Once you have read the records below, report how many lines contain the word "will", and give nothing besides that number.

[Opening SUPPLIED INFORMATION section]

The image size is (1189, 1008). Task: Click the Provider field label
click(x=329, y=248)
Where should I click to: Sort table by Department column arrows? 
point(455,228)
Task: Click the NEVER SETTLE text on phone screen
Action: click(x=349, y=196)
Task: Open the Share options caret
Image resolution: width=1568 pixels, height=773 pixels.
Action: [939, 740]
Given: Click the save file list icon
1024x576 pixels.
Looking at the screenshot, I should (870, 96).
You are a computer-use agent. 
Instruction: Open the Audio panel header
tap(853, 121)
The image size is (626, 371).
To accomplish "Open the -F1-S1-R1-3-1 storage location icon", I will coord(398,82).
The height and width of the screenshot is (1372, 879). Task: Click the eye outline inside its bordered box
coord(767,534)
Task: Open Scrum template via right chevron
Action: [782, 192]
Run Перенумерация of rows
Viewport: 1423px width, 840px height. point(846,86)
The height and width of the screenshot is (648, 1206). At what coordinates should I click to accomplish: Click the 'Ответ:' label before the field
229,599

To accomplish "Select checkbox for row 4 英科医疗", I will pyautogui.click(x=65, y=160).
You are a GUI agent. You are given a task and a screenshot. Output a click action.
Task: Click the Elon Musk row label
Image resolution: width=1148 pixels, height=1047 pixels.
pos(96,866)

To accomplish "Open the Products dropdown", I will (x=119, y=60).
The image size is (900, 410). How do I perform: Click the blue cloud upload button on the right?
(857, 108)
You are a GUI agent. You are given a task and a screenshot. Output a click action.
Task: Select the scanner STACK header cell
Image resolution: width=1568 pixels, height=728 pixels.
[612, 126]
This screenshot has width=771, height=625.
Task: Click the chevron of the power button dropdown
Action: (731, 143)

[Closing SUPPLIED INFORMATION section]

→ **WRITTEN ANSWER**
3